父親を嫌いな理由を僕に聞いてほしそうだったけど、僕は黙っていた。
「智樹クンはお父さんと住んでるんだよね。やっぱり男の子はお父さんの方が好きなのかな」
僕としては、この話題はもうやめたかったけど矢野はまだ続けるつもりのようだ。
「好き嫌いは関係ないよ。経済的な理由かな。どっちかって言えば母親の方についていきたかった。なんと言っても別れた原因は父親の浮気なんだから」
「そうなんだ……。浮気って離婚の原因になるんだね」
何を言ってるんだ?
だいたい離婚の原因の第一位は浮気って決まっているじゃないか。古今東西を問わずに。
「じゃあ矢野のところは何が原因なわけ?」
「浮気なんて誰だってするじゃない。そんなのされたほうが我慢すればいいのよ。我慢できなけりゃすっぱり別れるのが正解よ。そうでしょ? 夫婦喧嘩ばっかりしてる家なんて嫌でしょ」
それには少しだけ賛成だ。悲しいけど正直な感想。
「浮気くらいって言うけど、じゃあ矢野の家は違ったわけ?」
「あたしの父親は、普段はおとなしくてやさしい人だったけど、お酒が入ると狂ったみたいに人が変わるやつだったの。大した理由も無くお母さんを殴るところを何度も見てきたわ」
「暴力夫だったのか」
「あれは酒乱よ。酔いが覚めたら必死で母さんに謝ってたもの。別れないでくれって」
「でもとうとう堪忍袋の緒が切れたってわけ?」
「単純じゃないんだけどね。あたしも何度か殴られたりしてたけど、そのくらいじゃ憎むことも無かったと思う」
そのくらいって、たいした理由も無く殴る父親に対して言う言葉かな。
憎しみを覚えるには十分な理由だと思うけど。
しばらくは黙って歩いた。
矢野の言葉は中途半端で途切れていた。僕は続きが気になったけど、黙っていた。
ふうっと息をはいて、決心したように矢野が言い出した。
「殴られたりするくらいならあたしはお父さんを許せると思うの。嫌いにはなるけど憎まないと思う。でも、あいつ……中学になるくらいからあたしを変な目で見るようになったの。あたしがお風呂に入ってるときに間違えた振りをして入って来たりして。ニヤニヤしながらおまえも大人に近づいたなあって……」
なるほど。自分の親からセクハラ受ける事は、確かに殴られるよりショックな事かもしれない。
男にはわからない悩みだ。
矢野がまたひとつため息を吐いてさらに言葉をつなごうとしたが、僕はもう聞きたくなかった。

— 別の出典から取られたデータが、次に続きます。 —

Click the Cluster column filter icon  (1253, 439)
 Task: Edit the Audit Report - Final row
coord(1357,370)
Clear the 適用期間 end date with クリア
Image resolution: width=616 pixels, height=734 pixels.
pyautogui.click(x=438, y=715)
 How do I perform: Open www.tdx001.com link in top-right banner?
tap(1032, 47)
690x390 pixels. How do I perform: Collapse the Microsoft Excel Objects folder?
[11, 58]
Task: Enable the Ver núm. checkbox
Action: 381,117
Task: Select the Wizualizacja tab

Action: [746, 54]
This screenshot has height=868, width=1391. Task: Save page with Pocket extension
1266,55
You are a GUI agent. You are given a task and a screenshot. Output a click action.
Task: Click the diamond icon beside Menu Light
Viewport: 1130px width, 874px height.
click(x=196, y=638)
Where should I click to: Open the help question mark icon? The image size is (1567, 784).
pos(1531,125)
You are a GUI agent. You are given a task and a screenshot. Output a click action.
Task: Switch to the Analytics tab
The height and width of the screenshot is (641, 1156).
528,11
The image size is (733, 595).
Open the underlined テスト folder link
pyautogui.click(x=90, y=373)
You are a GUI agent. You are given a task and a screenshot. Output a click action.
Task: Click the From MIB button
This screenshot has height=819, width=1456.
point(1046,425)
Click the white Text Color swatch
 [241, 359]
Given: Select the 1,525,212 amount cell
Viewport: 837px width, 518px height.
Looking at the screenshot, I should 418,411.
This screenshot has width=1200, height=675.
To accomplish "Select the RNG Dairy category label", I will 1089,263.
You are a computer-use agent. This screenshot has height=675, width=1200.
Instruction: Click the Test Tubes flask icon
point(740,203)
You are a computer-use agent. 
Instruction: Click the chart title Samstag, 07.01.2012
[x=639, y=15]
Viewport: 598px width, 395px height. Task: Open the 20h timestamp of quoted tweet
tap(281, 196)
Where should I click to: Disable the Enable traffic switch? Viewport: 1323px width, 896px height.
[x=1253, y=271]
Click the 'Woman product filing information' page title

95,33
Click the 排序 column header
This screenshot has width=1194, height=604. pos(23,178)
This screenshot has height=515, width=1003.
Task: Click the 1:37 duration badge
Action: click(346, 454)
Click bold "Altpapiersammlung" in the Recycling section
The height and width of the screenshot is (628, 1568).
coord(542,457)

「わかったよ。確かにおまえのほうがきつい思いしてきたみたいだな。でもさ、もう離婚したわけだし、いつまで引きずっててもしょうがないよ」
本当は矢野も話そうかどうか迷っていたみたいだ。
そうだよねと小さく言っただけで黙ってしまった。
僕の自転車の油の切れたギヤが、微かに、でも規則正しく僕らの歩く速度にあわせてキーキーと悲しげにないていた。